The advent of chimeric antigen receptor (CAR) T-cells has revolutionized the treatment landscape for hematologic malignancies, and emerging evidence suggests their potential in autoimmune diseases (AIDs). This article examines the early successes and future implications of B-cell-targeting CAR T-cell therapy in AIDs. Initial applications, particularly in refractory systemic lupus erythematosus (SLE), have demonstrated significant and durable clinical remissions, with accompanying evaluation of the immune system suggesting a so-called "reset" of innate inflammation and adaptive autoimmunity. This has generated widespread interest in expanding this therapeutic approach.

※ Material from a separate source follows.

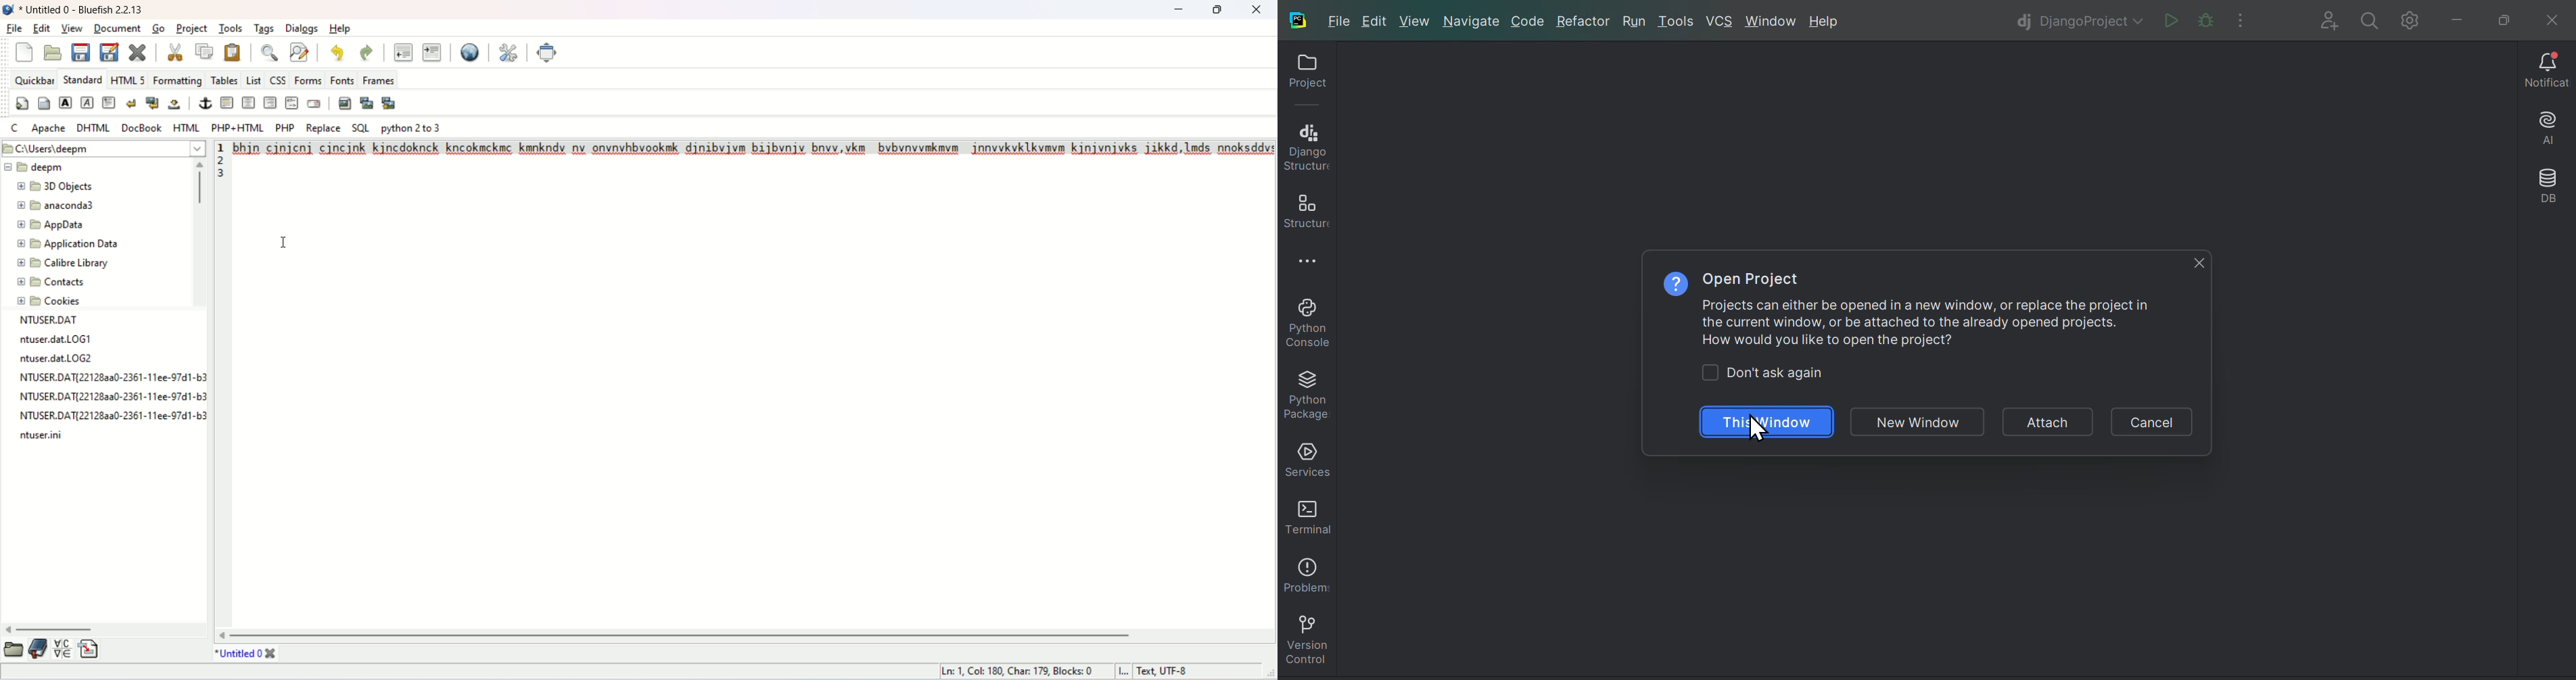 The width and height of the screenshot is (2576, 700). Describe the element at coordinates (1415, 22) in the screenshot. I see `New` at that location.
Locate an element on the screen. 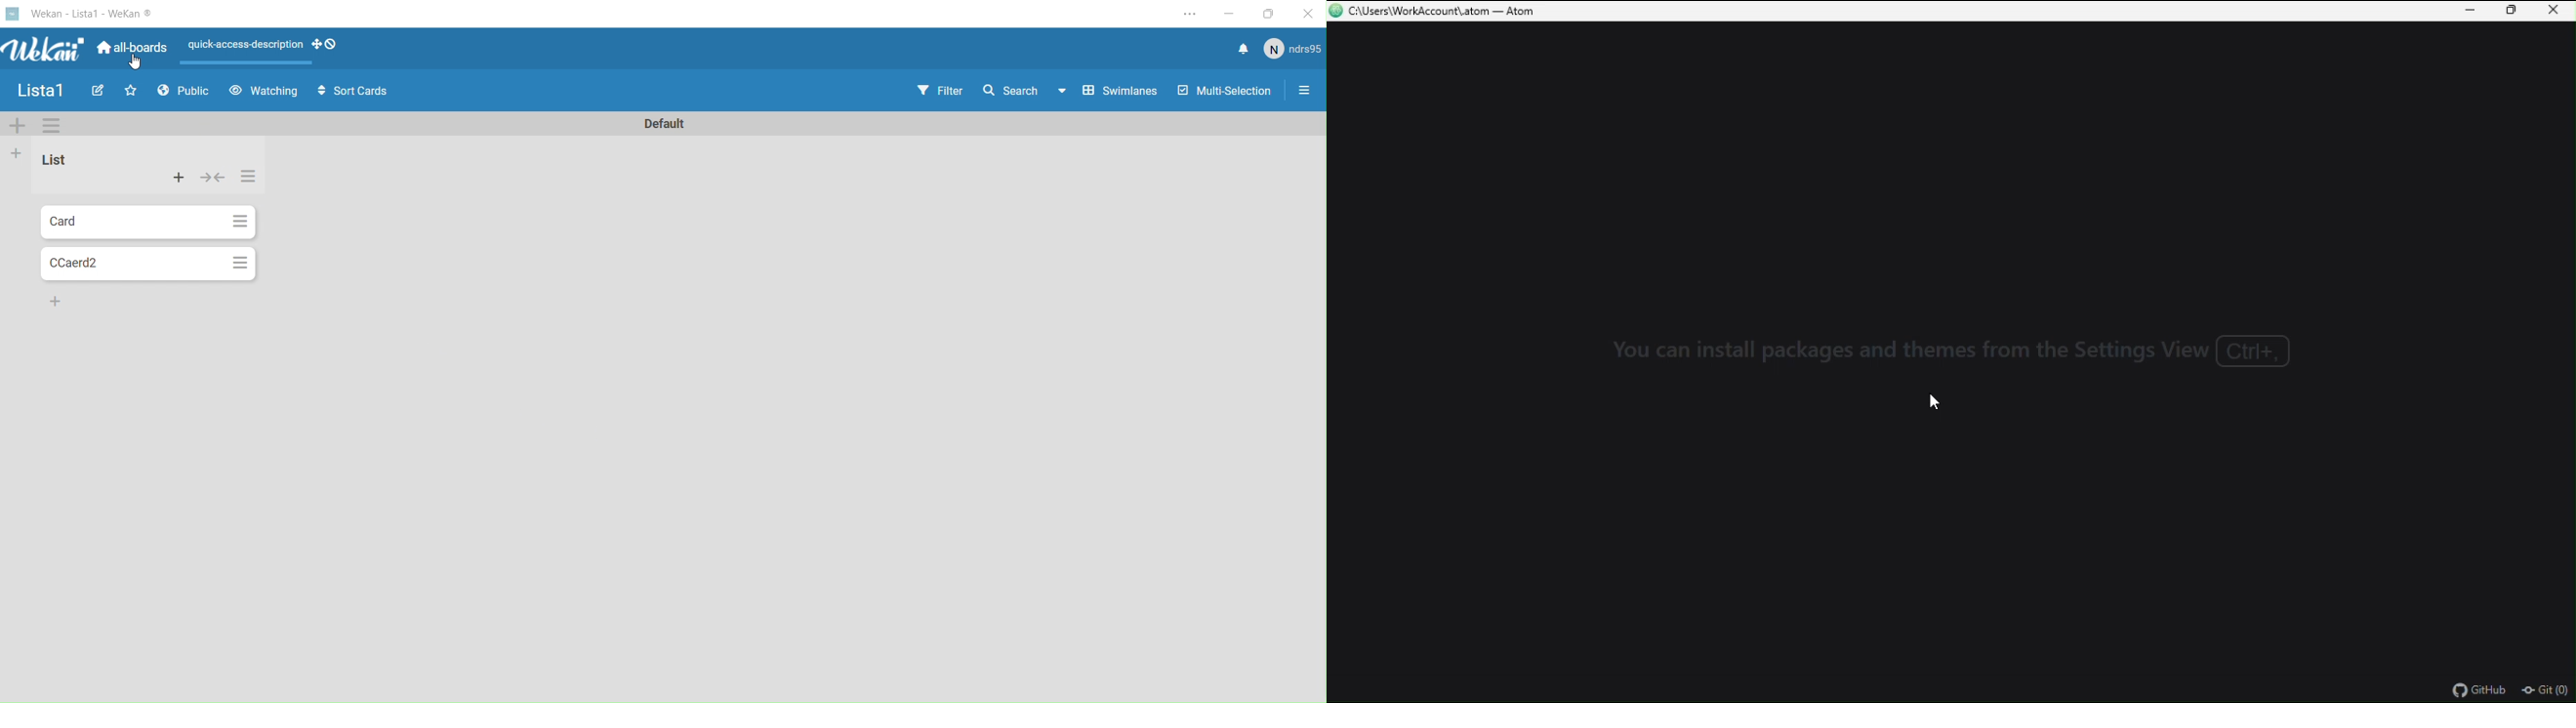  Name is located at coordinates (37, 91).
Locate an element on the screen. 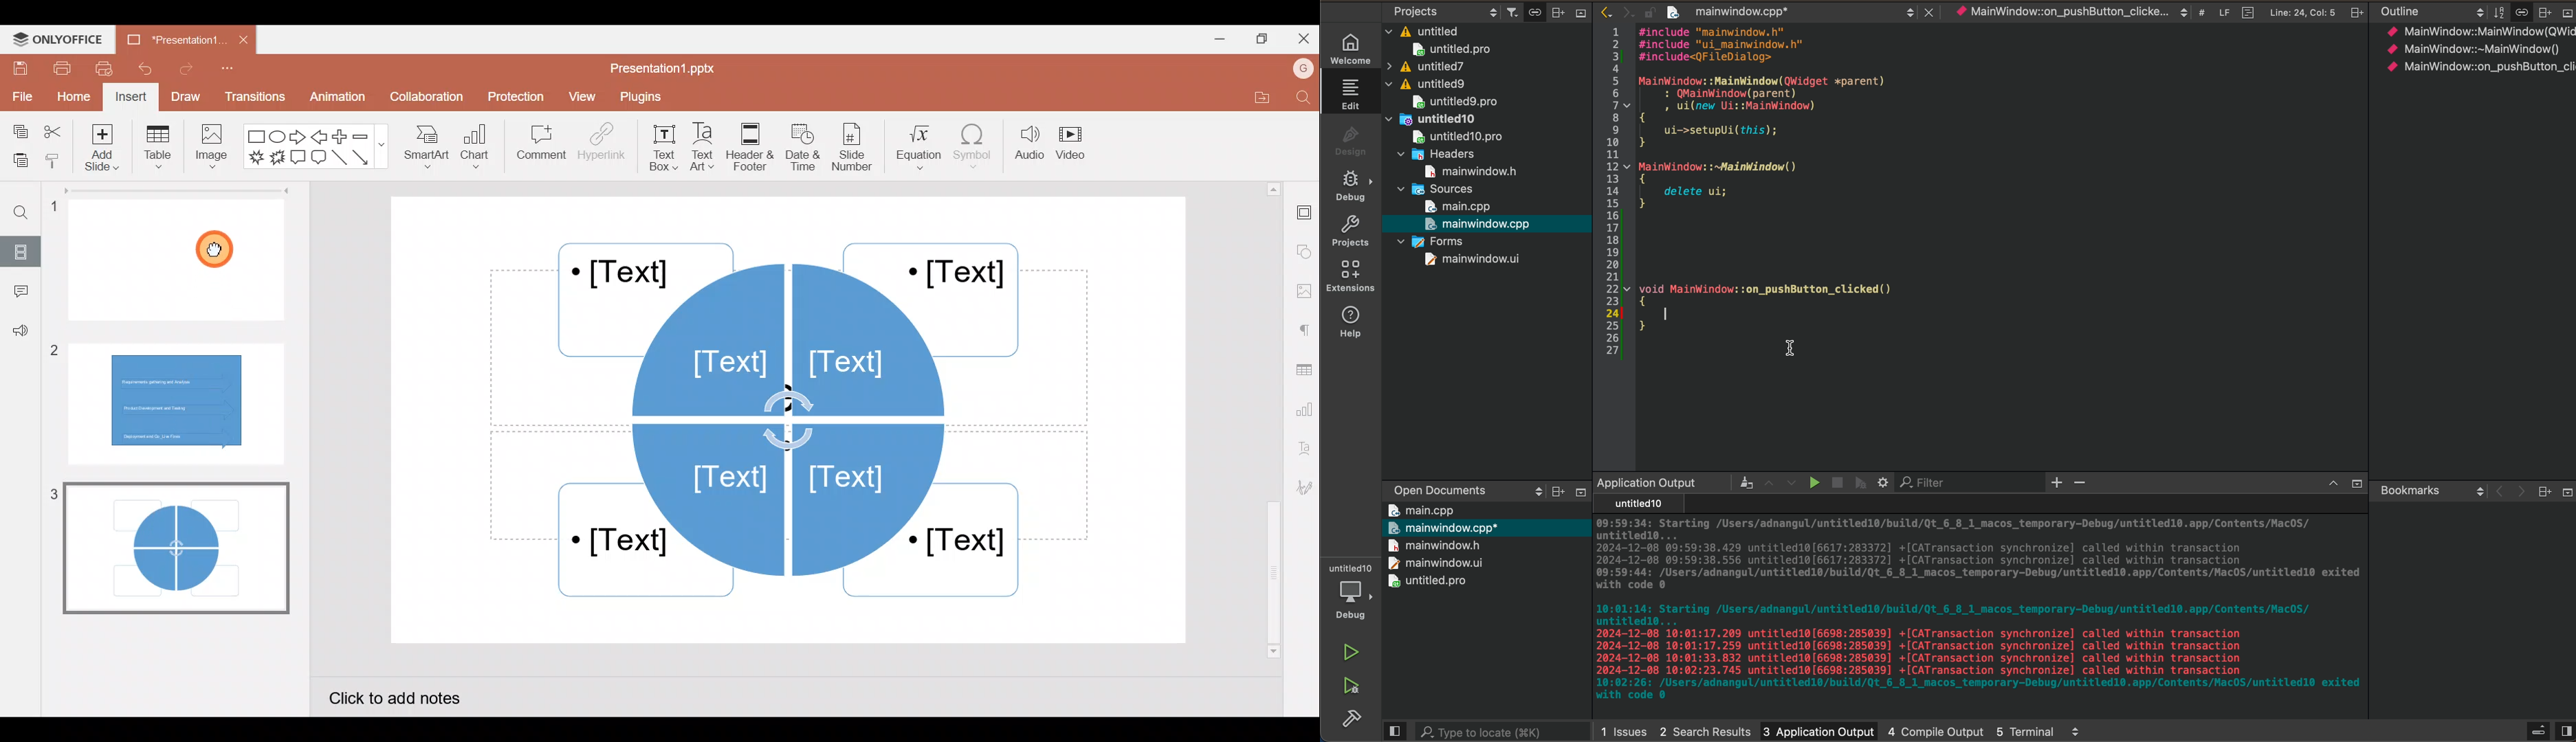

CAR T-cells offer unique advantages over other treatment modalities, including very deep B-cell depletion and unique therapeutic activity within inflamed tissues and associated lymph structures. However, the field must address key concerns, including long-term toxicity, particularly the risk of secondary malignancies, and future accessibility given the higher prevalence of AIDs compared to malignancies. Technological advances in cell therapy, such as next-generation CAR T-cells, allogeneic off-the-shelf products and alternative cell types such as regulatory CAR T-cells, are being explored in AIDs to improve efficacy and safety. In addition, bispecific antibodies are emerging as potential alternatives or complements to CAR T-cells, potentially offering comparable efficacy without the need for complex logistics, lymphodepletion and the risk of insertional mutagenesis. As the field evolves, cellular therapists will play a critical role in the multidisciplinary teams managing these complex cases. The transformative potential of CAR T-cells in AIDs is undeniable, but careful consideration of safety, efficacy, and implementation is essential as this novel therapeutic approach moves forward.